National Australian Bank (NAB) is the last of the big four banks to declare its gain from the Visa IPO, reporting an after- tax gain of $221 million.
NAB said it made an after-tax gain of about $221 million which comprises amounts of $181 million and $40 million arising in its Australian and New Zealand businesses respectively.
Banks all over the world freed up shares for the float, to allow Visa to proceed with the listing without issuing more shares, a step which would have diluted the value of the existing shares.
“The majority of the gain will be offset through the creation of a one-off central bad and doubtful debt provision against the current uncertain global economic environment,” the bank said in a statement.
“This action will further strengthen the NAB balance sheet and better position NAB to withstand any future economic volatility. The remainder will be used to fund a new organic business development initiative around a deposit-focused stardirect on-line banking offer. This will not be used to fund business as usual operating expenditure.”

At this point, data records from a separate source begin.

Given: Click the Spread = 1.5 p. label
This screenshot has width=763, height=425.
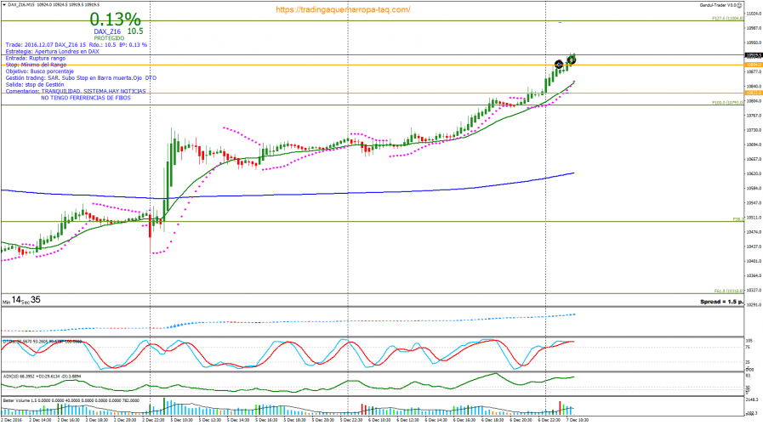Looking at the screenshot, I should tap(721, 302).
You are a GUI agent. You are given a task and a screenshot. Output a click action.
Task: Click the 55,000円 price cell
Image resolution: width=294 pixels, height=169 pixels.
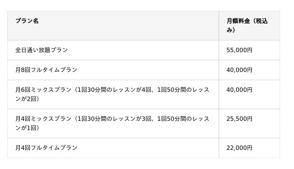[x=239, y=50]
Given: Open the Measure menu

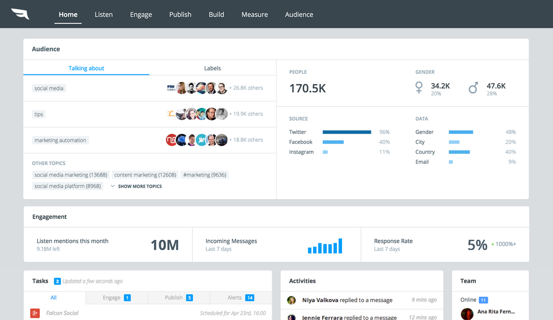Looking at the screenshot, I should [x=254, y=15].
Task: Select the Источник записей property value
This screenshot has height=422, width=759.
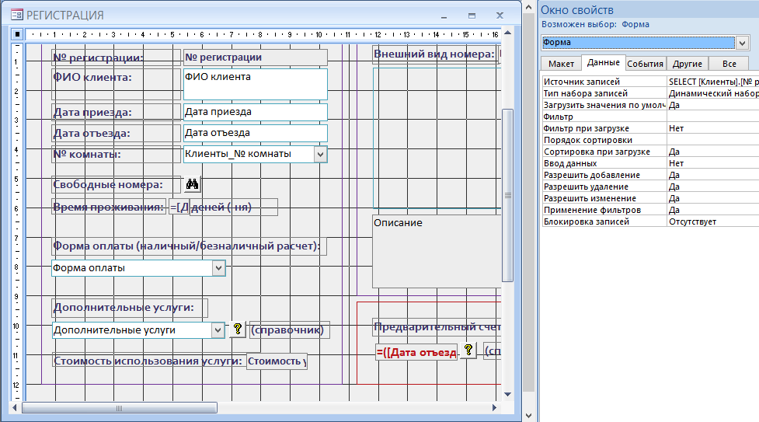Action: pyautogui.click(x=712, y=82)
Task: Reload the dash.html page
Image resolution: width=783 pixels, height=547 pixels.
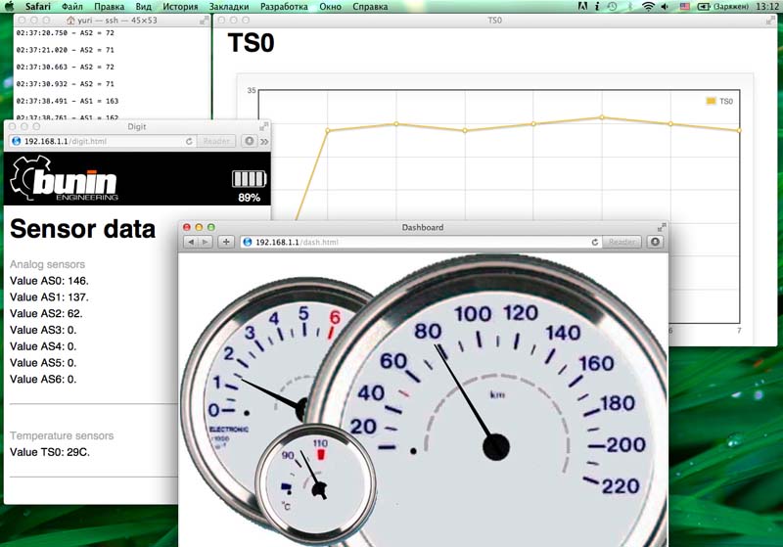Action: tap(595, 242)
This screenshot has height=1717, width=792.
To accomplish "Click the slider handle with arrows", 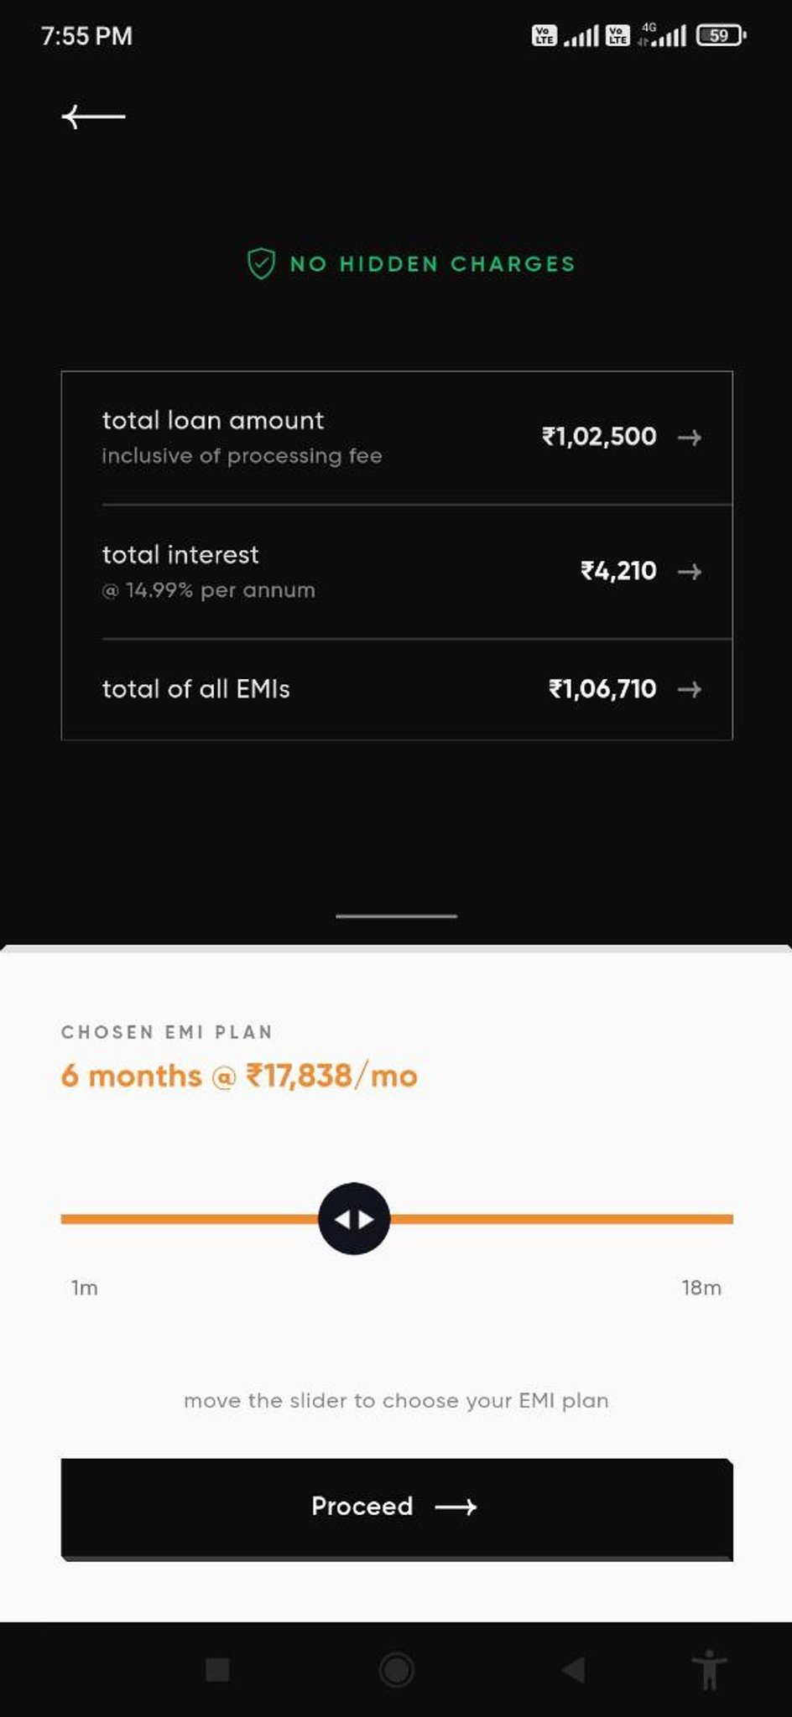I will point(354,1218).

The Commonwealth Bank declared a gain of $355 million after it sold 51% of its Visa shares into the IPO, and St George said it is to realise a gain of $75 million before tax in its half-year results due out on Monday, in which it will be treated as a significant item.
Westpac said it gained $270 million last week, and ANZ made a $350 million gain.
Commonwealth Bank gained 40 cents to $42.71, ANZ fell rose 67 cents to $23.18, Westpac was down 68 cents to $23.90, National Australia Bank shed 79 cents to $29.96 and St George Bank shed $1 to $25.82.